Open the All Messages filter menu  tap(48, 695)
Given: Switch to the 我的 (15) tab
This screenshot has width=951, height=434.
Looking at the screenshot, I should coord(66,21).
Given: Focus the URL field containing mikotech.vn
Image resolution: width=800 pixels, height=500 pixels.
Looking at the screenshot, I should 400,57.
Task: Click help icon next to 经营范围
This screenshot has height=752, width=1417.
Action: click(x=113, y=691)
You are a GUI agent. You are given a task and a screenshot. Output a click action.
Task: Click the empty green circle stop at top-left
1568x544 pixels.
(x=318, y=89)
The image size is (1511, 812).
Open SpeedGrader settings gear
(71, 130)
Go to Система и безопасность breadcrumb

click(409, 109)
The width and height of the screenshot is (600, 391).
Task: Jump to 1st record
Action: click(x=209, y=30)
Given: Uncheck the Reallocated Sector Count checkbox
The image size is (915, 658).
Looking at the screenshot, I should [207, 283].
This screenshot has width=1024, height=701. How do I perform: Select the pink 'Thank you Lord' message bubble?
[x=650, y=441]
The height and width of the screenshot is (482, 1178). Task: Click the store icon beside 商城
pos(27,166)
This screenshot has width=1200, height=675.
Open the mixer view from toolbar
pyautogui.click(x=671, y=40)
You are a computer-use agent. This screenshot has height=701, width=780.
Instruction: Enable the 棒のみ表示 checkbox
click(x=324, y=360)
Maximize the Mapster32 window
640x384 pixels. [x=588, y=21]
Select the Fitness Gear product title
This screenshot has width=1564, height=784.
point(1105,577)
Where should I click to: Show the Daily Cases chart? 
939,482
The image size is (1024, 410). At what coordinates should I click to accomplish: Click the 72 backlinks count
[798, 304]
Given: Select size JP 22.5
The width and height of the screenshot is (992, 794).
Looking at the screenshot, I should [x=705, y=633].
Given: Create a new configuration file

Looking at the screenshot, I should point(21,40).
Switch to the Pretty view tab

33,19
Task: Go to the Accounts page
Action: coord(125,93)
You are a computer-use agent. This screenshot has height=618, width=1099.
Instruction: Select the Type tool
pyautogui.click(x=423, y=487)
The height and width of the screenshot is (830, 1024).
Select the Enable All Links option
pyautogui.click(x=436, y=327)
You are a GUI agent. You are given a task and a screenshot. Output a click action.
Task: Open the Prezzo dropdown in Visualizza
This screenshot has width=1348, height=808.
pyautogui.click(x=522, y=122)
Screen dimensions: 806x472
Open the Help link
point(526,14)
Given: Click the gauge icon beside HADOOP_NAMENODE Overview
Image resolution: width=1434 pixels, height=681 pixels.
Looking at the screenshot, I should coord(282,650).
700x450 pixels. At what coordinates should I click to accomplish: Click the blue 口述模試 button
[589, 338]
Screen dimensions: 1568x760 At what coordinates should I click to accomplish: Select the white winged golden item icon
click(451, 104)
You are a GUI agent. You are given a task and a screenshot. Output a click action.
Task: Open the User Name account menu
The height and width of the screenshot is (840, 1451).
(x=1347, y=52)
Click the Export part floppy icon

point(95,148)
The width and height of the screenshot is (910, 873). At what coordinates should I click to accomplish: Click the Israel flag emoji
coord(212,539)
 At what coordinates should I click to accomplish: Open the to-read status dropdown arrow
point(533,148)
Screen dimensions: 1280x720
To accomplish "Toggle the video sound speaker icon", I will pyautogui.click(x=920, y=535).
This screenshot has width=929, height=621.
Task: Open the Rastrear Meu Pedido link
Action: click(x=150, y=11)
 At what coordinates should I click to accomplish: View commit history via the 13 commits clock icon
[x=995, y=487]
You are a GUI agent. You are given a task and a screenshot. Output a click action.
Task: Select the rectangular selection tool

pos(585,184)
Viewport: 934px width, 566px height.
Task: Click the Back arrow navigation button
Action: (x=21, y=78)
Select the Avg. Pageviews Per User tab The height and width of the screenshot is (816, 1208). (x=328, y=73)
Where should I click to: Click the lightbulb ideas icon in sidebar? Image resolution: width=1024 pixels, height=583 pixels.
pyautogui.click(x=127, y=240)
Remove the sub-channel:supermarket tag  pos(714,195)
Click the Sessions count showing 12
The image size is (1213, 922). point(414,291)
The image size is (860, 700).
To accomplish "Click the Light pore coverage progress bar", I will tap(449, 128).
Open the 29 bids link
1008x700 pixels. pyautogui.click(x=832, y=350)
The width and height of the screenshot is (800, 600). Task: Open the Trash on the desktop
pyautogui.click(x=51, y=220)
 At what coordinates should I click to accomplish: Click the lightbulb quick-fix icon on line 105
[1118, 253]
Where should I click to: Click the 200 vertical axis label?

Written task => Copy the stretch of entries from the line containing "At what coordinates should I click to accomplish: Open" through the line containing "point(533,148)", keeping the request text unchanged. Multiply every coordinate in the answers by 0.85 and round each result to a whole number, rounding halves up.

Solution =>
 At what coordinates should I click to accomplish: Open the to-read status dropdown arrow
point(453,126)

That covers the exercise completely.